Adolescents, Crime and Brain Development by Avery Monroe

All around the world, children who commit crimes are being tried, and often times they are being tried as if they were adults. There has been a very big debate in science and with the people convicting kids of crime on whether kids should really be so harshly punished for what that are doing. While the kids are doing things that are bad, should they be tried and charged they way they do when they are still developing and aren’t fully finished growing yet?
When people are growing and maturing, their brains are also growing and maturing. It doesn’t all happen at once which is a cause for younger people changing emotionally. Our brains continue to grow until we are fully grown. When our brains are growing like this, according to Laurence Steinberg, we can’t always be taken responsible for our actions. Steinberg also said that because these brains will be changing later on that trials with young people should be revisited once they are adults. In this article, written by Emily Kaiser, she talks about 6 facts about the crime with children. One of her facts is that when kids are in groups with their friends they make more risky decisions. In this section she talks about Steinberg's driving simulation that he did with kids. He would take one kid and have them do this driving game and then he told him that his friends were watching him and had them do the simulation again.

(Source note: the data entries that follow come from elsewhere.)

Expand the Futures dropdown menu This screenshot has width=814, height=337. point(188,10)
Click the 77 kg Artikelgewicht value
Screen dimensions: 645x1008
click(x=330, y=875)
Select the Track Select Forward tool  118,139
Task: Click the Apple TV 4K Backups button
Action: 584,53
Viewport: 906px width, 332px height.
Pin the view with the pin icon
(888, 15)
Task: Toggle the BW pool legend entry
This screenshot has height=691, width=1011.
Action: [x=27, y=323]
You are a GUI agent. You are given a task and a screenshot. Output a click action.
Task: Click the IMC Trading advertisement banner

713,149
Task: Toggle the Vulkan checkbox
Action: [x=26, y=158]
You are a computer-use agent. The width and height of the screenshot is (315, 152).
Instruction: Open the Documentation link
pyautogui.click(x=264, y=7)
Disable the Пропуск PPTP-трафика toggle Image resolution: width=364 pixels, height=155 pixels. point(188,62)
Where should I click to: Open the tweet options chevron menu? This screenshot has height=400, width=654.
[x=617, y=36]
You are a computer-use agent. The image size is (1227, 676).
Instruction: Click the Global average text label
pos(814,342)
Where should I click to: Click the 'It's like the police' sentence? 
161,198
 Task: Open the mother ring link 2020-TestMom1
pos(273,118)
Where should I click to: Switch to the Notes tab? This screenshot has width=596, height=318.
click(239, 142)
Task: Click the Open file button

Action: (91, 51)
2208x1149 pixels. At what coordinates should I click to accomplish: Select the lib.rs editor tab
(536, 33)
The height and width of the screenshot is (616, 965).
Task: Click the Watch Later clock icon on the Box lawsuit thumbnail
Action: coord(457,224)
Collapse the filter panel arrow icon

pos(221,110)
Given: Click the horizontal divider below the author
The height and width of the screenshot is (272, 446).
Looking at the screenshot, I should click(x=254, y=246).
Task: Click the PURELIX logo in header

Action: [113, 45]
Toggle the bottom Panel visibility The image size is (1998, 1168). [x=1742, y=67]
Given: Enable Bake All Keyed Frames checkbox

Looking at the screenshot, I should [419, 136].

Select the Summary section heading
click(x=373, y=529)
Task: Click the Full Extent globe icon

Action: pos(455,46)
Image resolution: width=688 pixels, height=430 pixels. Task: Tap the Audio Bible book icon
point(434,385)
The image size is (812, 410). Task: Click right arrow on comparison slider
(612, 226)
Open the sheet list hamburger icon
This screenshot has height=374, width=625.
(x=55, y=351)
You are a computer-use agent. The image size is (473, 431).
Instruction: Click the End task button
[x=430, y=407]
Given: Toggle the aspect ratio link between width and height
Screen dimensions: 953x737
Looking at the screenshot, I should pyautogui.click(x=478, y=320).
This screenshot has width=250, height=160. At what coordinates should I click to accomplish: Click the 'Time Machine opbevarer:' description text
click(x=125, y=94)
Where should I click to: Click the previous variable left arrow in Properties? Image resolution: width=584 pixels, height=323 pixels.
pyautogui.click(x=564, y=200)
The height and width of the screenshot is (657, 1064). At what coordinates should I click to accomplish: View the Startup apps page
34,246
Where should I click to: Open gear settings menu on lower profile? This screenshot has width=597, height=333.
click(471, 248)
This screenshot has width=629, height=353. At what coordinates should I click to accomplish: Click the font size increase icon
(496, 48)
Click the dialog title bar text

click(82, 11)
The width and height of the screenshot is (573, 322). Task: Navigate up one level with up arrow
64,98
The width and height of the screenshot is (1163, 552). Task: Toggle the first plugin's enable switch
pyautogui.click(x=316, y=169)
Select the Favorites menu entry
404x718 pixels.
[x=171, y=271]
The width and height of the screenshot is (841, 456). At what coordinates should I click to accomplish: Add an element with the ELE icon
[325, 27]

What they saw was that he crashed more and did worse things when his friends were “watching”. They saw that this was because when you’re with your friends, a part of your brain is stimulated which is the same part of your brain that makes it seem like you are being rewarded. Especially at this age when reward is such a big thing to teens.
Another side of this is that even though the brain of these young people are still developing, if they are going to commit horrendous crimes they need to be tried. These kids know that the crimes that they are committing are illegal and wrong so why not be tried for what they are doing? By the age that kids are allowed to be going out and doing things on their own they should have learned all of this, and the changing of their brain shouldn’t have anything to do with it.
Elizabeth S. Scott from Columbia University along with some other professors, did a study about this in 2007. They wanted to find out how the brain of a child or young adult differed from that of an adult and what it had to do with the likeliness of being reckless and doing things that they shouldn't do. They got people from the ages of 10-25 and studied their brains while doing different activities in different moods and emotional states. They also looked at what the brain function was like under the pressure of peers around them. The study is not complete yet but it is in the process of being completed. Research like this is helping change the minds of people who believe that children should be so harshly punished for crimes they commit.  
From the studies that have been conducted and that are still being conducted, we can see that children are not 100% responsible for every action that they do when their brains are still developing. There are many kids who are in jail with life sentences. What will happen to these children? And how do we know if a child is really responsible or if it had something to do with their brain developing?

Cites used:

1. Kaiser, Emily. "6 Facts about Crime and the Adolescent Brain." Minnesota Public Radio News. N.p., n.d. Web. 07 June 2016. <>.

2. "Criminal Justice and the Juvenile Brain." Columbia Law School. Columbia University, 10 July 2013. Web. <>.